France’s biggest listed bank, which has made a push to extend its ties with companies across Europe in recent years, said net profit had jumped 10.3 per cent from a year earlier to €2.76bn, beating Refinitiv forecasts of €2.36bn.
In BNP Paribas’s corporate and investment bank, revenue from trading rates and commodity derivatives in particular boosted its earnings, at a time when businesses have been hedging their operations against rising energy prices.
That activity helped offset a fall in capital markets income, as companies held off on stock market listings and financing for acquisition deals slowed while recession fears gripped markets. BNP Paribas also said it had been hit by markdowns on leveraged finance loans that it had underwritten and struggled to sell down.
Overall, its corporate and investment banking business posted a 5.9 per cent rise in revenues — a slightly slowdown from a quarter earlier — to €3.8bn.
Rising revenues in BNP’s corporate and personal banking division reflected the boost from rising interest rates that has started to trickle through for lenders across Europe as profitability on their loans business improves.
Rivals from Deutsche Bank to Santander have also reported bumper profits for the July to September period as a result, even as economic headwinds rise.
Rising energy prices in Europe in particular are raising fears for businesses struggling to cope with their bills or pulling industrial investments.
BNP Paribas’s cost of risk ticked up slightly in the third quarter from a year earlier. The bank said that was owing to the one-off €204mn impact of a new Polish law that allows struggling mortgage borrowers to postpone some payments.

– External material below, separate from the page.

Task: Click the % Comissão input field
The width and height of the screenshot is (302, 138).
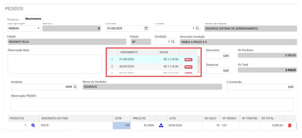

Across BNP Paribas as a whole, revenue was up 8 per cent from a year earlier to €12.3bn, beating forecasts of €12.09bn.
Banks benefiting from central bank policies may now become a target for windfall taxes on earnings. In France, the government has shied away from such action, although it has leant on lenders to make a gesture to help consumers struggling with inflation. French banks have agreed to limit fee increases to 2 per cent in 2023.
BNP Paribas is one of the European banks that made it through the coronavirus pandemic in the strongest shape, as it extended its balance sheet to win over clients at a time when some rivals were retreating. It has since benefited from an economic recovery.
The bank struck a deal last year to sell its US retail unit, Bank of the West, for $16.3bn, a transaction it is close to completing. It has earmarked some of the proceeds for small acquisitions.